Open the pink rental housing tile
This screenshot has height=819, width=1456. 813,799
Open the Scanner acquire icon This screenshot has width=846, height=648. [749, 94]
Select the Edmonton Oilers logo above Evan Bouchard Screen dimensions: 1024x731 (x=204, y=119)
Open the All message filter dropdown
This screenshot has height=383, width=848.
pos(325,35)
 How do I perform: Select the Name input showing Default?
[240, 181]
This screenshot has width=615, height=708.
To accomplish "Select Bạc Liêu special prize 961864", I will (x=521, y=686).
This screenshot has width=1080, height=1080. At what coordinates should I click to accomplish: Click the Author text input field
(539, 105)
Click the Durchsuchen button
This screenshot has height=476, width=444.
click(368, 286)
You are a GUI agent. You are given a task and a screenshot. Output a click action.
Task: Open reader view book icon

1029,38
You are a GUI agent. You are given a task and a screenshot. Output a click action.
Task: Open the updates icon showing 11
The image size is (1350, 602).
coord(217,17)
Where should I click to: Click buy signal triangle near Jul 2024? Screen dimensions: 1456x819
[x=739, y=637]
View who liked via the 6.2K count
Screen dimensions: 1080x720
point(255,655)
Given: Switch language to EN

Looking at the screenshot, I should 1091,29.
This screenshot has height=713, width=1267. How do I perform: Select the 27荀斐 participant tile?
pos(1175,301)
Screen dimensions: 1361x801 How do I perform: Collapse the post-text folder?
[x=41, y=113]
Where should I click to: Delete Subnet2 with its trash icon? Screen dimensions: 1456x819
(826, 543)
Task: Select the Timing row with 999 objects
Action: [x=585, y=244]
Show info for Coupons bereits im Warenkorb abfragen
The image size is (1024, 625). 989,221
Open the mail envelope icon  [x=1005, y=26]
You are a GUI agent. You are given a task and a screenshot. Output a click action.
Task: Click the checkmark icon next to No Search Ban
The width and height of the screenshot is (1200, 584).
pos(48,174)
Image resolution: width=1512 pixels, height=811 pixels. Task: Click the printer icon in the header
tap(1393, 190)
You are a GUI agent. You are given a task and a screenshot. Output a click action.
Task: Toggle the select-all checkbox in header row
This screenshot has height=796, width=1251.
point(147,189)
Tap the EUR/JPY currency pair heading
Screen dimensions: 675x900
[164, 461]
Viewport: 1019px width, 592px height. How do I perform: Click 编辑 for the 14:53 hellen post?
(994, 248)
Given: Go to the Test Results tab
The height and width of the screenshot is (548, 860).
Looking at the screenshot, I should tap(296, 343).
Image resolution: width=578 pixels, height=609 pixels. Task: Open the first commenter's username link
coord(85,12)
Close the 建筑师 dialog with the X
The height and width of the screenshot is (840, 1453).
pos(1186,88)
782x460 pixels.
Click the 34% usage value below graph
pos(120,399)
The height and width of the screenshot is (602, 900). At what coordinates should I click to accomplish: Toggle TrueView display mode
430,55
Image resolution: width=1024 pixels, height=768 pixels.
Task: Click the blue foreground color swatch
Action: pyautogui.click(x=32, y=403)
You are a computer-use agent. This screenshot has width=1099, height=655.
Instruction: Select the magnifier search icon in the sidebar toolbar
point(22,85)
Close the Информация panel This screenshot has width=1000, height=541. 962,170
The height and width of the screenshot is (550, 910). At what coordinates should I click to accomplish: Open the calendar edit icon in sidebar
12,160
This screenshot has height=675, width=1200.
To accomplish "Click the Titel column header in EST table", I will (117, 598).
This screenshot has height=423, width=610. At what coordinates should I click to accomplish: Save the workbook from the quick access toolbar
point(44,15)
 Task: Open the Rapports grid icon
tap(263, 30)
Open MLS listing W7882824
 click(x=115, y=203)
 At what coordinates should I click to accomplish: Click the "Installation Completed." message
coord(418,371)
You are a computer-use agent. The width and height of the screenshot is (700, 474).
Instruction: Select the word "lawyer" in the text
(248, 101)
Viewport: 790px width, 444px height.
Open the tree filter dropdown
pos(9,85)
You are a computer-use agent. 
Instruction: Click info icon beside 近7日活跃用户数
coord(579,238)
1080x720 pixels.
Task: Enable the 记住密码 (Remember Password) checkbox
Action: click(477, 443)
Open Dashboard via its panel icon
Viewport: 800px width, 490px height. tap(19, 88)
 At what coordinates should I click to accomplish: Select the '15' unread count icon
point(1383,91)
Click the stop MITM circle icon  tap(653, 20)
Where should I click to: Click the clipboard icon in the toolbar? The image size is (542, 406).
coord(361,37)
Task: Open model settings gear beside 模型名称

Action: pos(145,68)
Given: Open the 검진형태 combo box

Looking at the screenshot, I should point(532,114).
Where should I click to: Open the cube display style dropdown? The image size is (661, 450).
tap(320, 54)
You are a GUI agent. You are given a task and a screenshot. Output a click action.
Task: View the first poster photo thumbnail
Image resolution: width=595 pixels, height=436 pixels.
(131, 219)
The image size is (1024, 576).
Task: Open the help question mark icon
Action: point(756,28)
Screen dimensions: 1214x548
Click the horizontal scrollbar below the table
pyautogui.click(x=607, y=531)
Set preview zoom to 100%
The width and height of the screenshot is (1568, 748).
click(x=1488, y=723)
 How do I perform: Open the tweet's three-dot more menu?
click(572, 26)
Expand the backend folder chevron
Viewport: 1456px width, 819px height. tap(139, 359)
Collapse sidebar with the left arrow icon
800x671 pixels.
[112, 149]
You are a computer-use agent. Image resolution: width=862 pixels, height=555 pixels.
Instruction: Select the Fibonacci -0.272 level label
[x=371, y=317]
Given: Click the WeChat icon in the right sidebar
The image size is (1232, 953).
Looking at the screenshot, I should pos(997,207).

The task: Return each line of the listing above that contains the string "checkbox", matching case exactly.

Task result:
Task: Toggle the select-all checkbox in header row
Task: Enable the 记住密码 (Remember Password) checkbox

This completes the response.